----- Extract -----

Bringing stakeholders together for clean energy
March 27, 2025Nasser Saidi, founder and chairman of the Clean Energy Business Council MENA (CEBC MENA), talks to The Energy Year about the benefits of sharing energy infrastructure among GCC countries and the UAE’s growing potential to emerge as a global hub for green finance. The CEBC MENA is a non-profit, non-governmental membership organisation of local, regional and international entities that promotes clean energy in the MENA region.
Why was the CEBC MENA created?
The CEBC MENA was founded in DIFC [Dubai International Financial Centre] more than 13 years ago when clean energy was barely discussed in the region. The goal was to position the UAE, particularly DIFC and potentially ADGM [Abu Dhabi Global Market], as global hubs for financing clean energy, renewables and climate tech.
The region has financial resources, energy companies and new infrastructure developments, unlike the USA or Europe, where infrastructure has deteriorated. The clean energy ecosystem requires finance, policy, regulation and business involvement. Technological advances such as AI and reductions in the cost of clean energy make adoption easier, but no global financial centre specialises in clean energy financing.
Major hubs such as New York or London still focus on protecting fossil fuel interests, while GCC countries see the energy transition – and particularly solar power, given their strong solar irradiance – as an opportunity. Lower solar costs will allow them to use renewables domestically and export fossil fuels for revenue, similar to what is being done with nuclear energy.

-----

■ Work required
According to the interview, where was the CEBC MENA founded?

----- Material provided -----

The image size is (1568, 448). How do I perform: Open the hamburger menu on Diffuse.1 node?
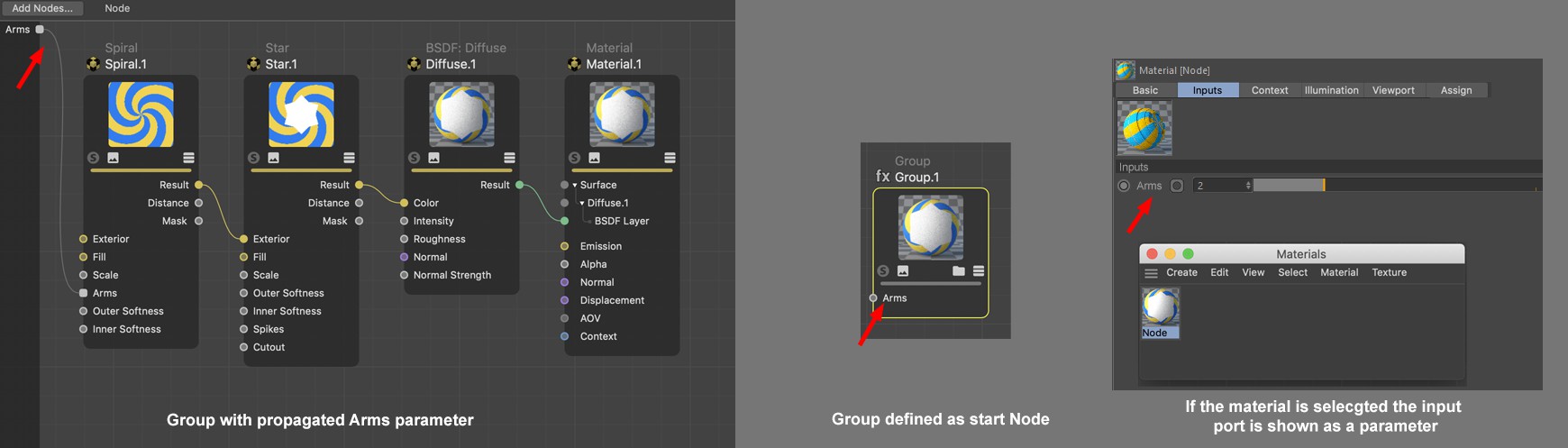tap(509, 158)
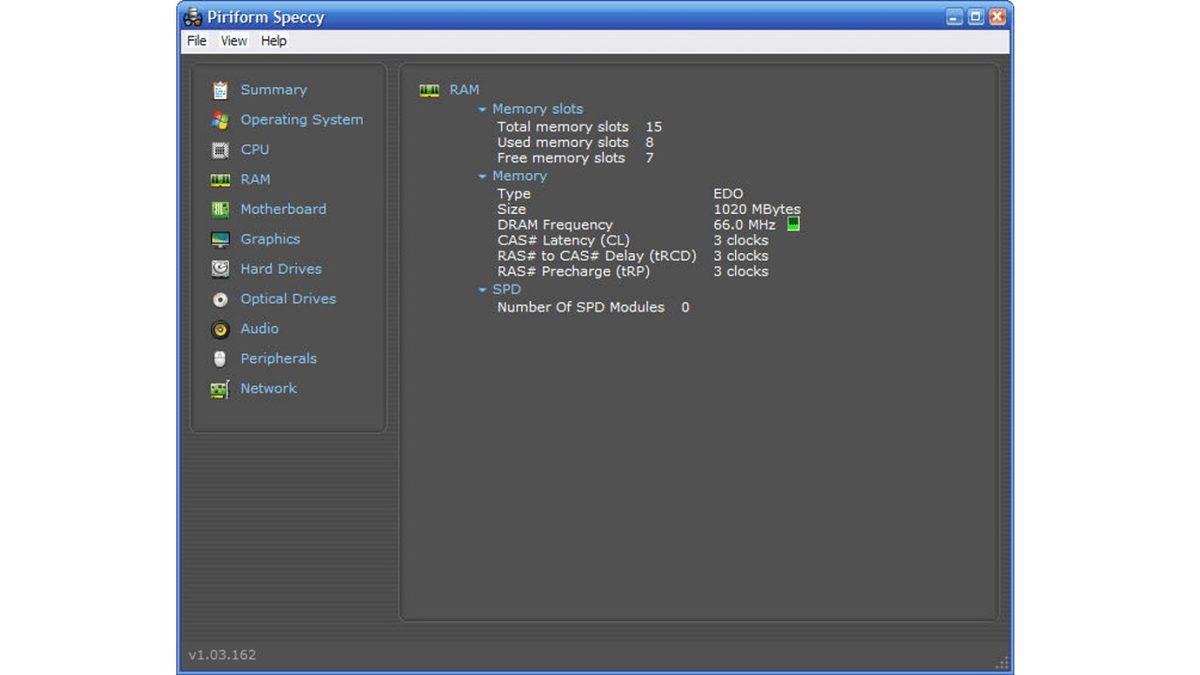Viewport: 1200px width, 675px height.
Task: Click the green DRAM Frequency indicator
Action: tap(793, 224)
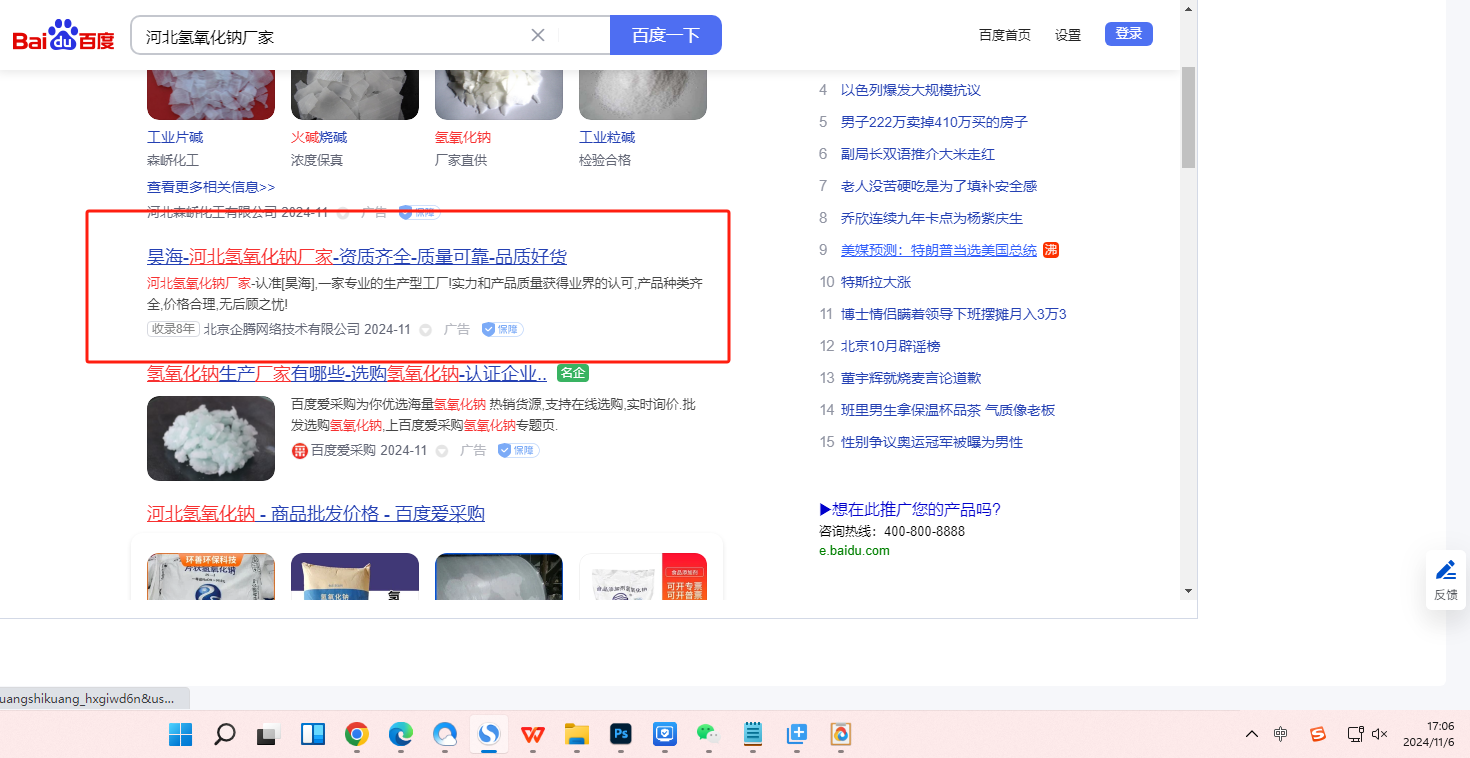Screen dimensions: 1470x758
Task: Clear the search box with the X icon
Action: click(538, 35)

-----
----- Material provided -----

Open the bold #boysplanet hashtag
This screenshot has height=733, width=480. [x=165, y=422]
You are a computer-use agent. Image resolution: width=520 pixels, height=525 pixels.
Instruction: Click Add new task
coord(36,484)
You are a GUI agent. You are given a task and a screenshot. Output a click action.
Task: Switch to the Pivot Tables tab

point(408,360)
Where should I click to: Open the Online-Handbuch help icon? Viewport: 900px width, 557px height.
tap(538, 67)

-----
----- Material provided -----

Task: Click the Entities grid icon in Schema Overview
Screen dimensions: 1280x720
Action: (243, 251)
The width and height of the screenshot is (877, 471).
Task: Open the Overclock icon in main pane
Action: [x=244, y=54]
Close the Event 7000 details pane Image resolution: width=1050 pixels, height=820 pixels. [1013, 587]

-----

■ Finished exercise
It was founded in DIFC, the Dubai International Financial Centre.